Records from a data source
********************

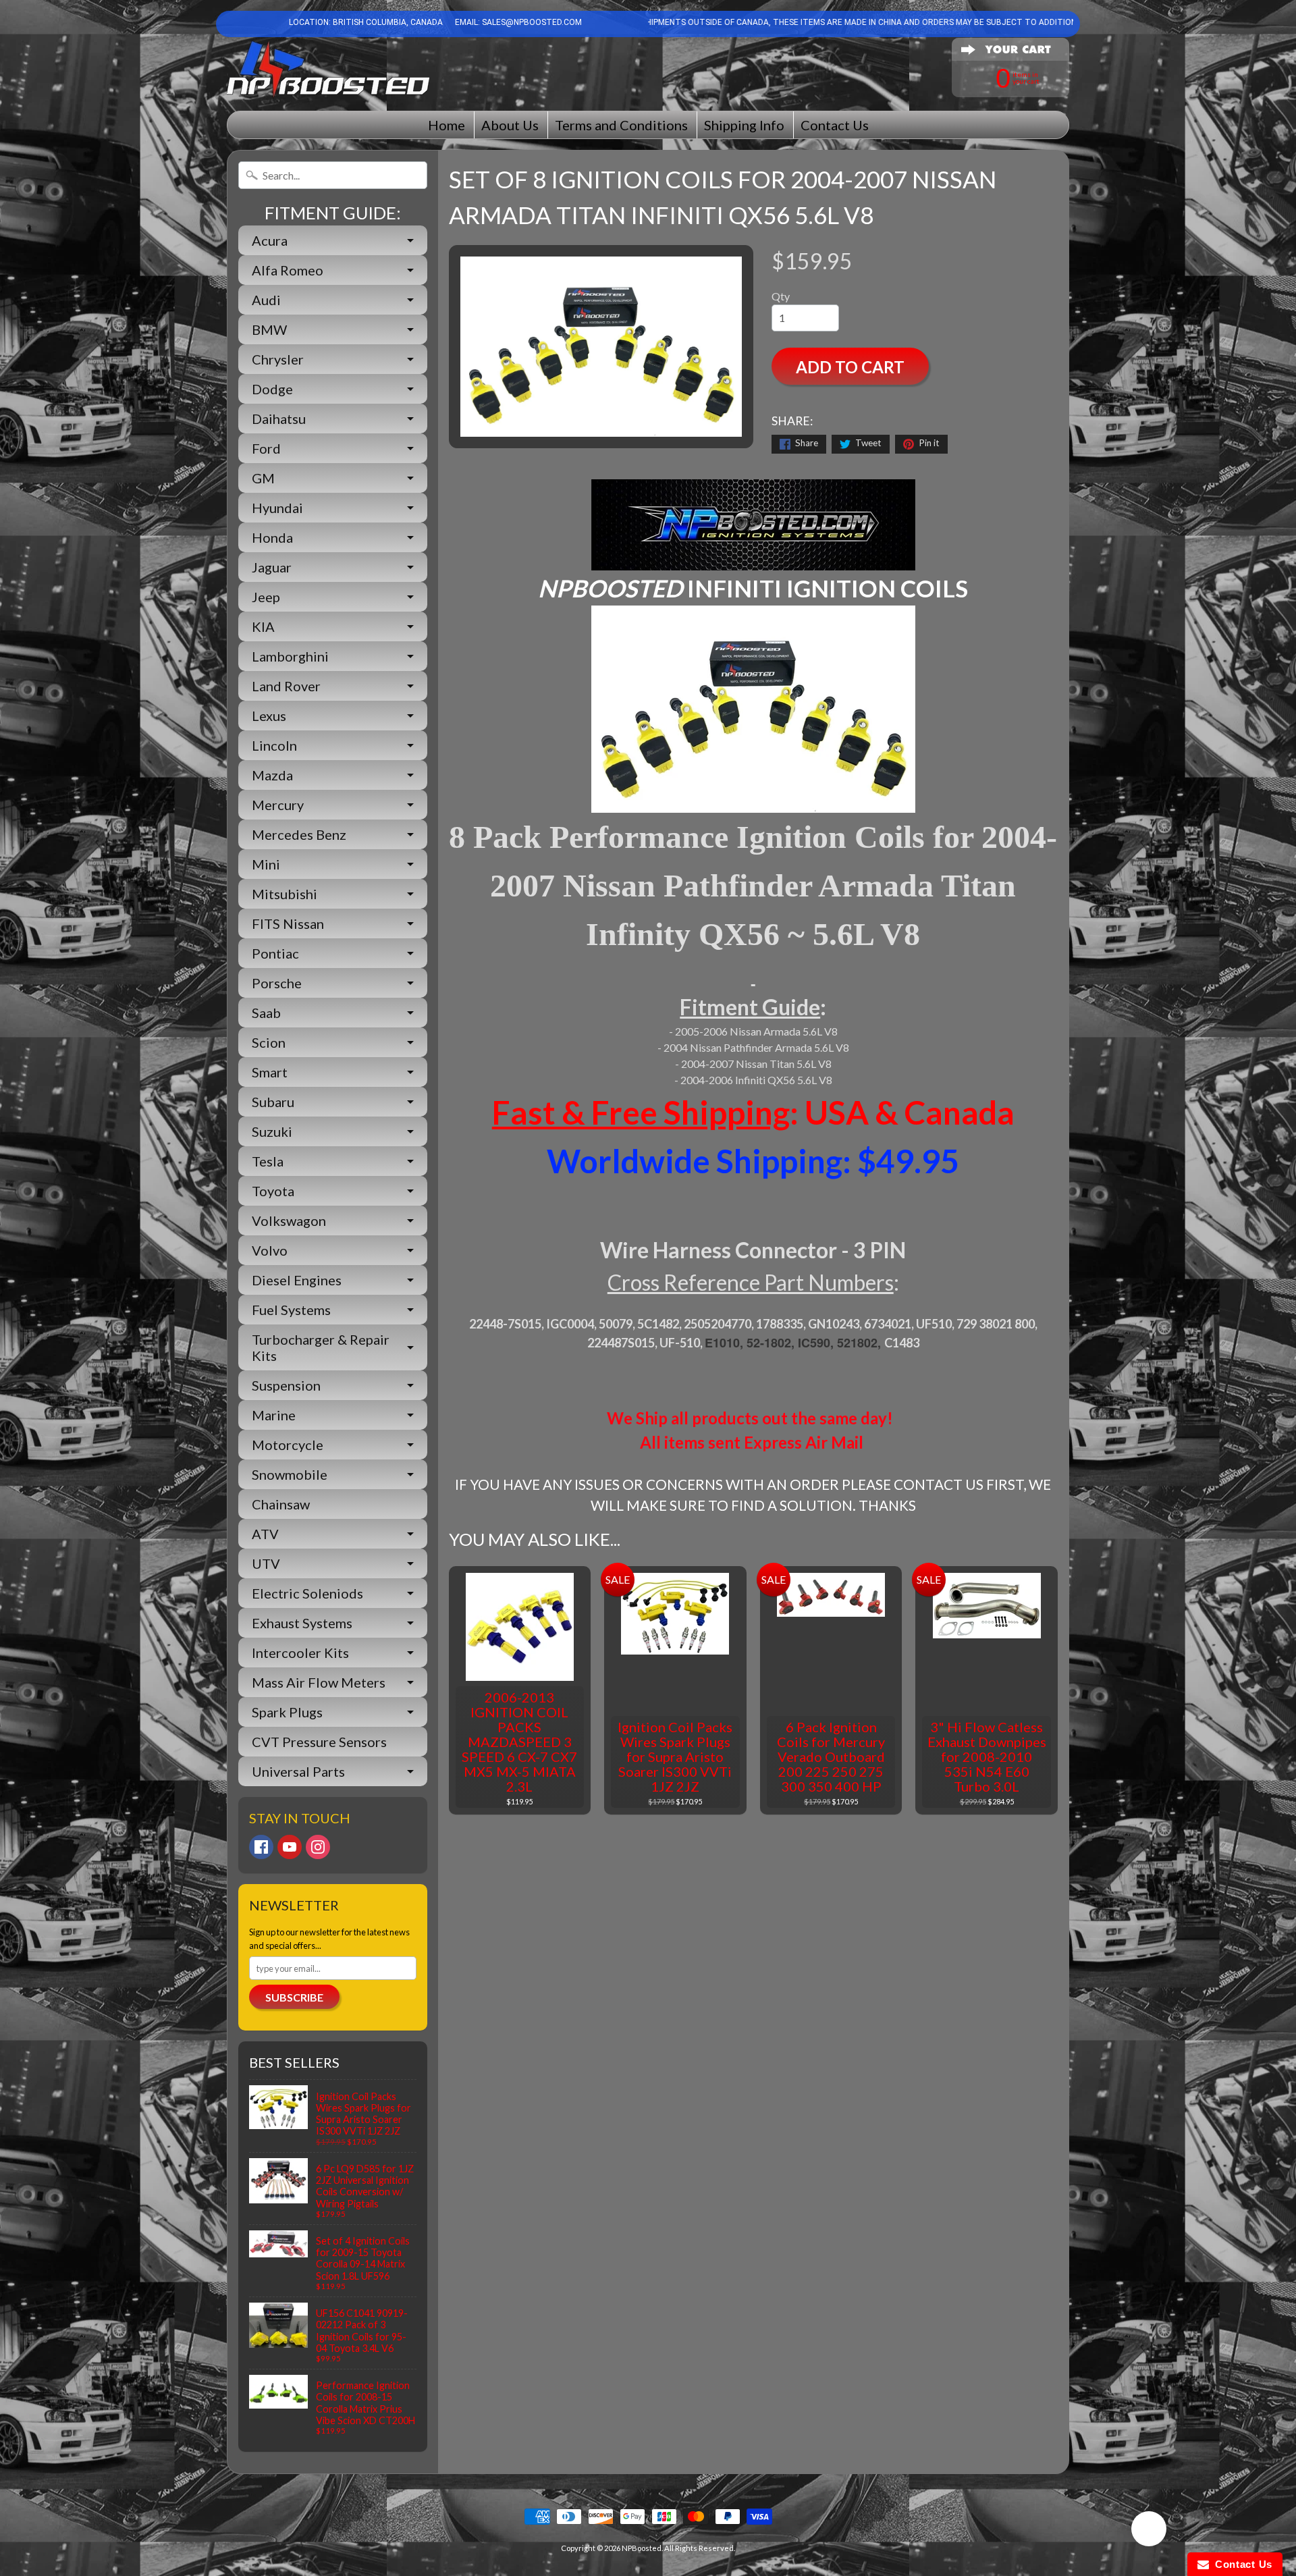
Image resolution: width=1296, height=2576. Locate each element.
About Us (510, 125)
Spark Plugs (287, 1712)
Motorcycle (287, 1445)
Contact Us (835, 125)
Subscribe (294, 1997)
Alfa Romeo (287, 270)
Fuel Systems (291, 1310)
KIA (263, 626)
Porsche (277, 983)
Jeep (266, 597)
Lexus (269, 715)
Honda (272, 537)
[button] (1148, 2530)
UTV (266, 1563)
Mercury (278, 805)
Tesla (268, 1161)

********************

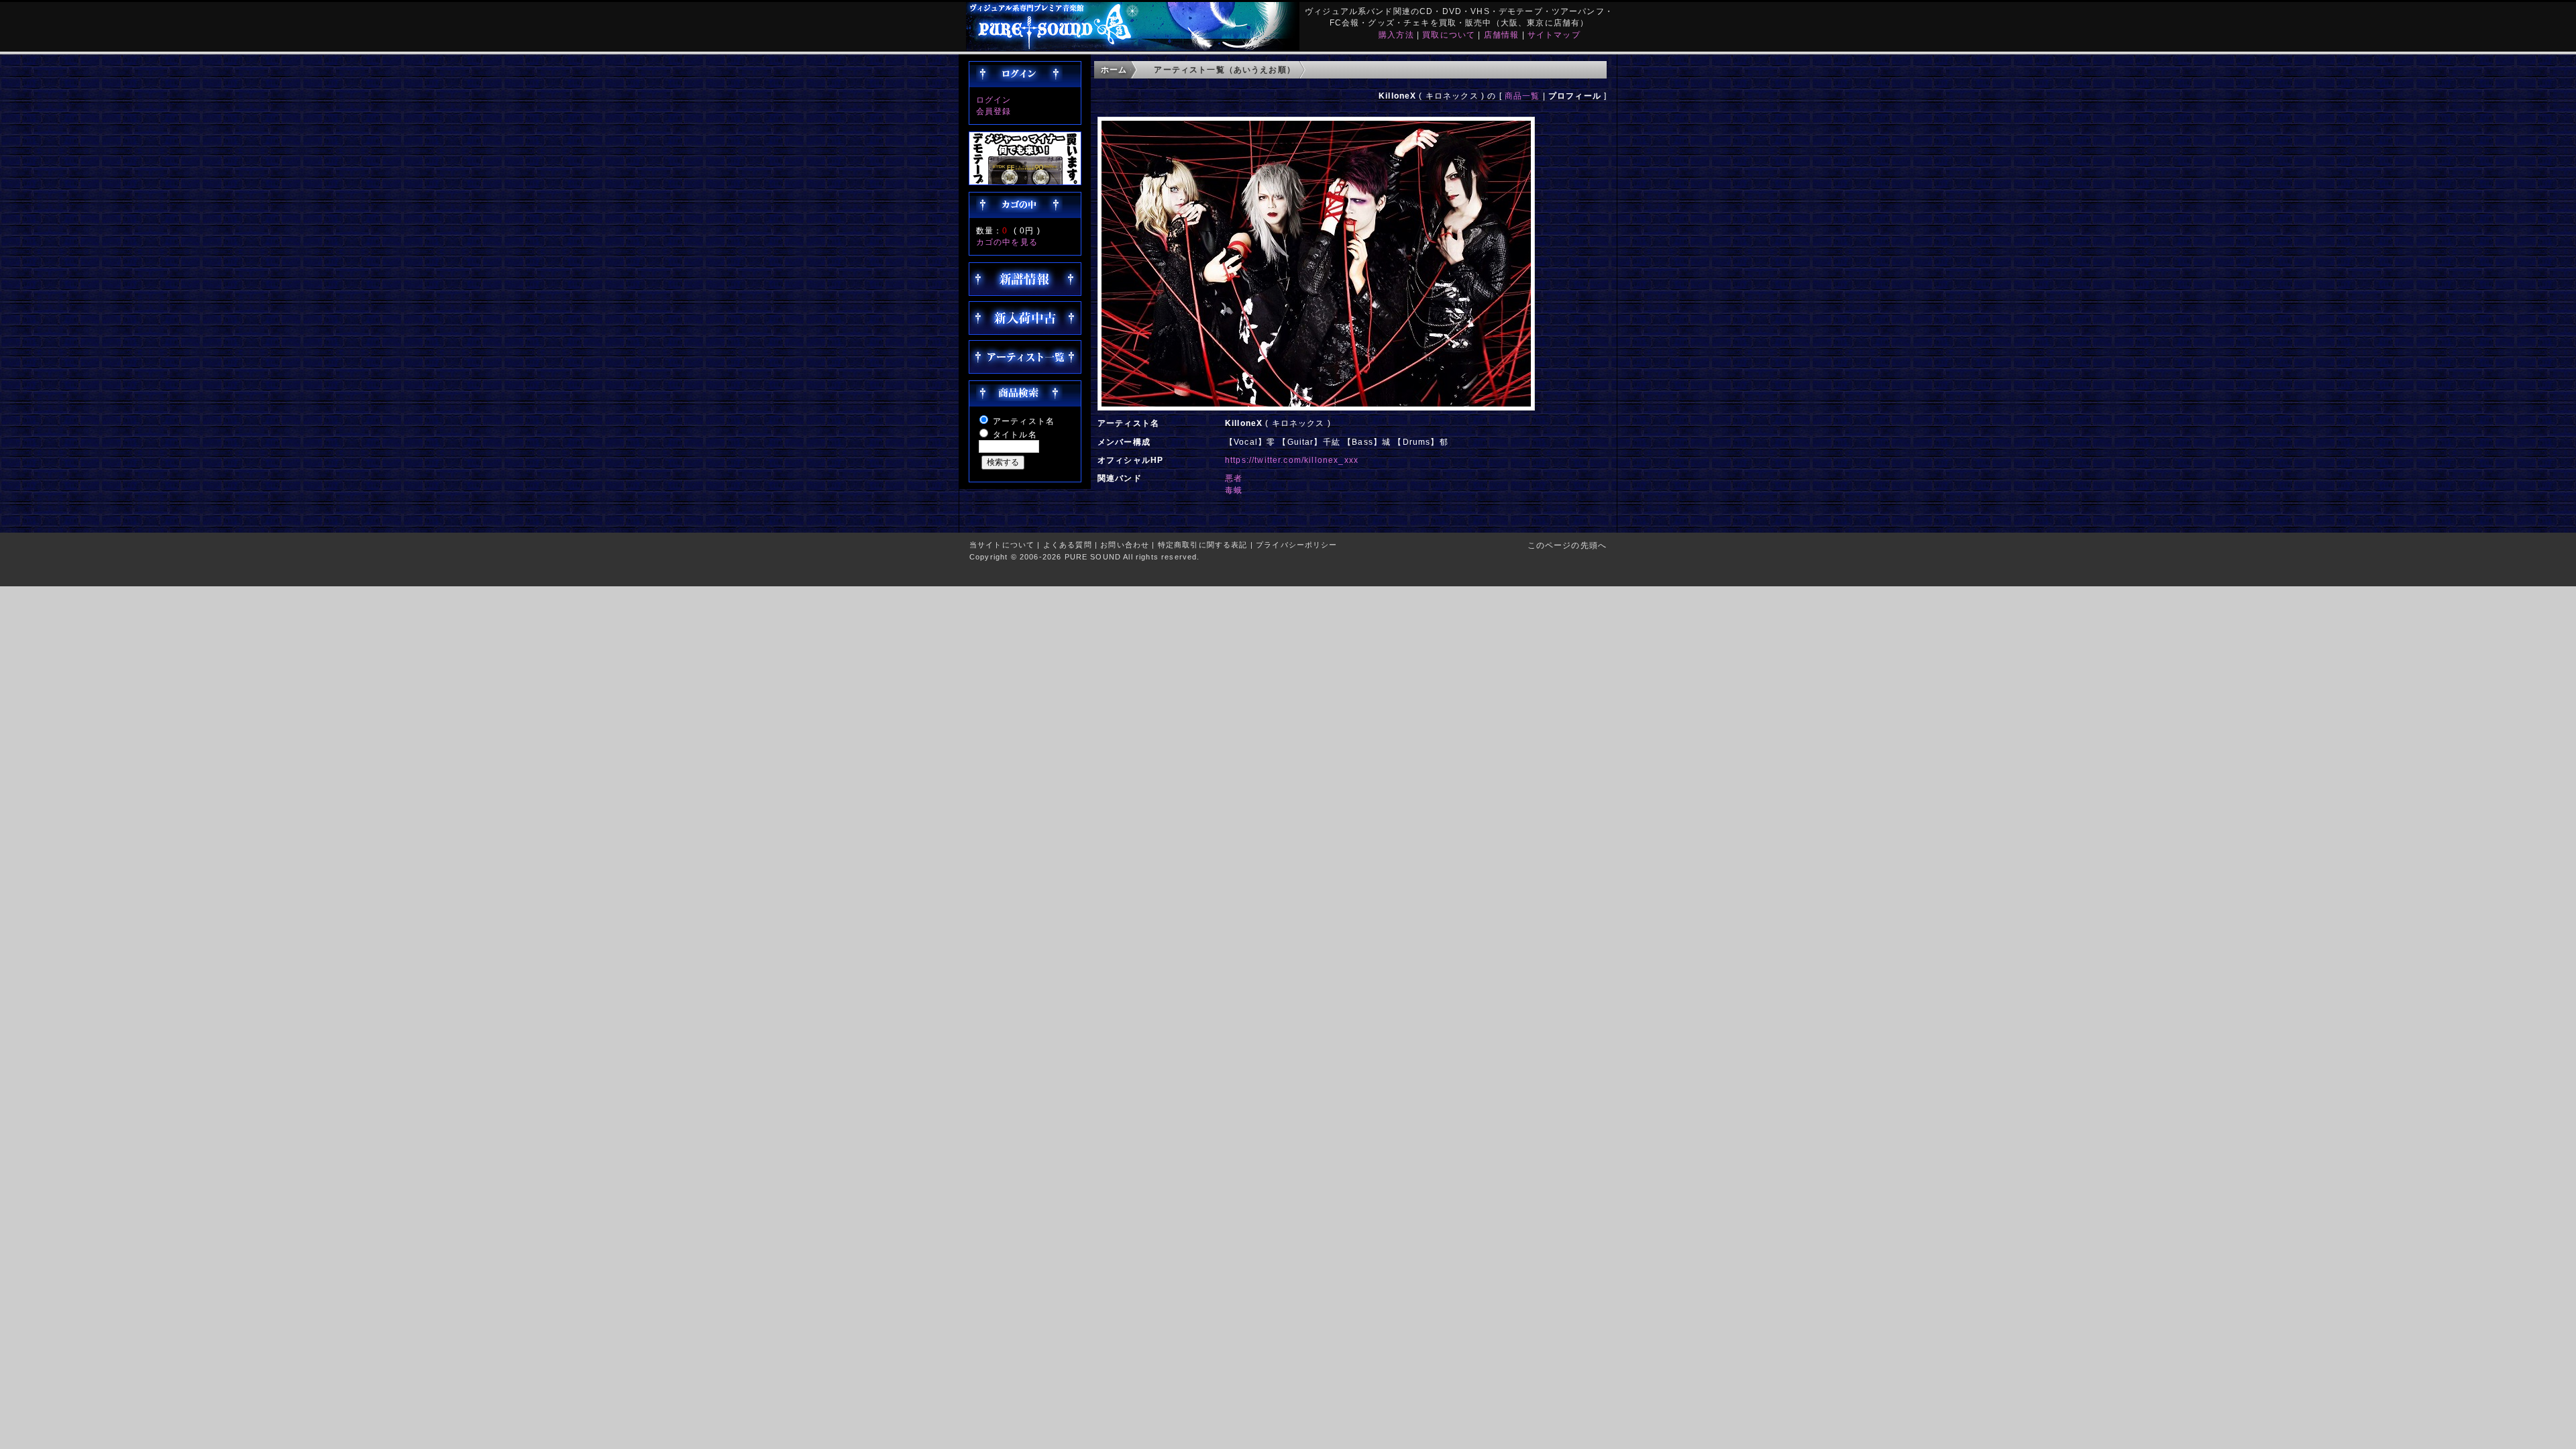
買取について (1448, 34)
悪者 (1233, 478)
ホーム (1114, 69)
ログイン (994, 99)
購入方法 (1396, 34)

********************

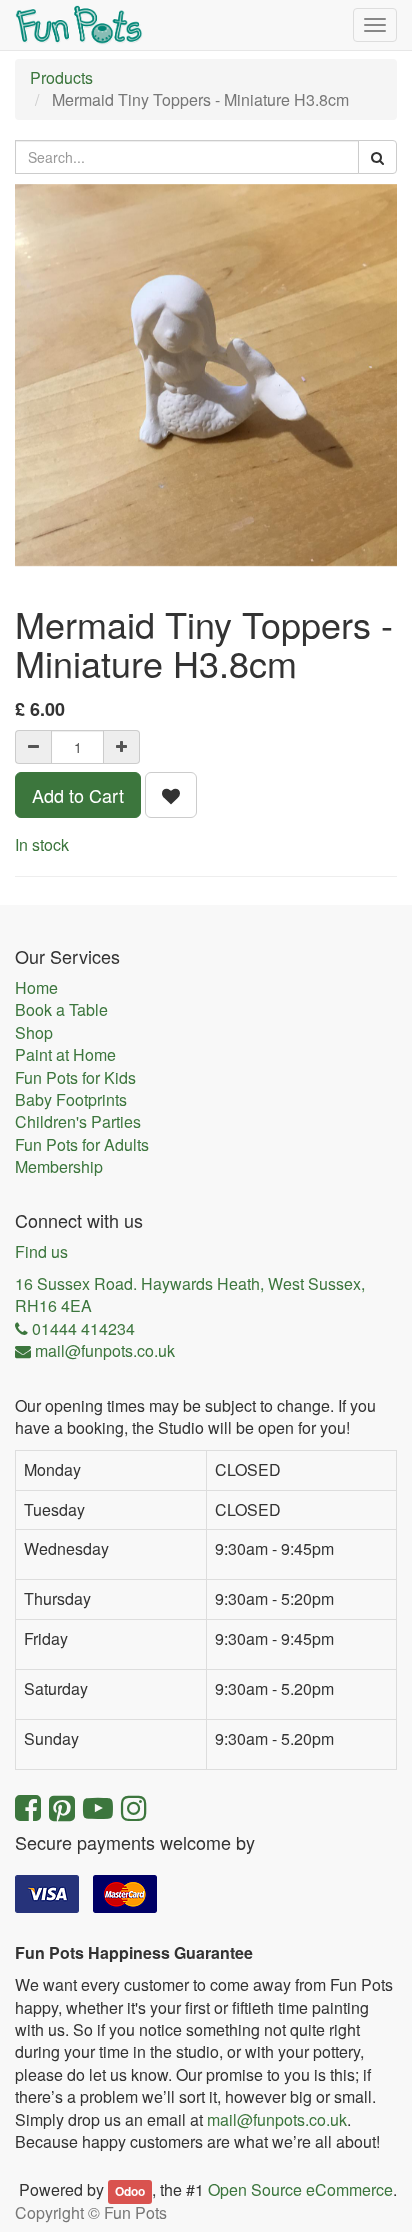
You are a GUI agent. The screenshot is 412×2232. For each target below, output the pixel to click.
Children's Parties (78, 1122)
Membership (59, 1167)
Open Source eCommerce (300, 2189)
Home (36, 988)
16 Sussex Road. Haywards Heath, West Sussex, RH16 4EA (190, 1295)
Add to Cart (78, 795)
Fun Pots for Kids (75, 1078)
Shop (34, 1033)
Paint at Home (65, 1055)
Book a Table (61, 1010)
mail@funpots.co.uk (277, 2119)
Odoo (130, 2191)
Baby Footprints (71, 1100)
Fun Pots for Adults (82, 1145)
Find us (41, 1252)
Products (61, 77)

********************

== WHAT NEEDS TO BE DONE ==
Where the string "each" occurs in a line above, count that line, and report solely the final figure.

== YOUR SOLUTION ==
2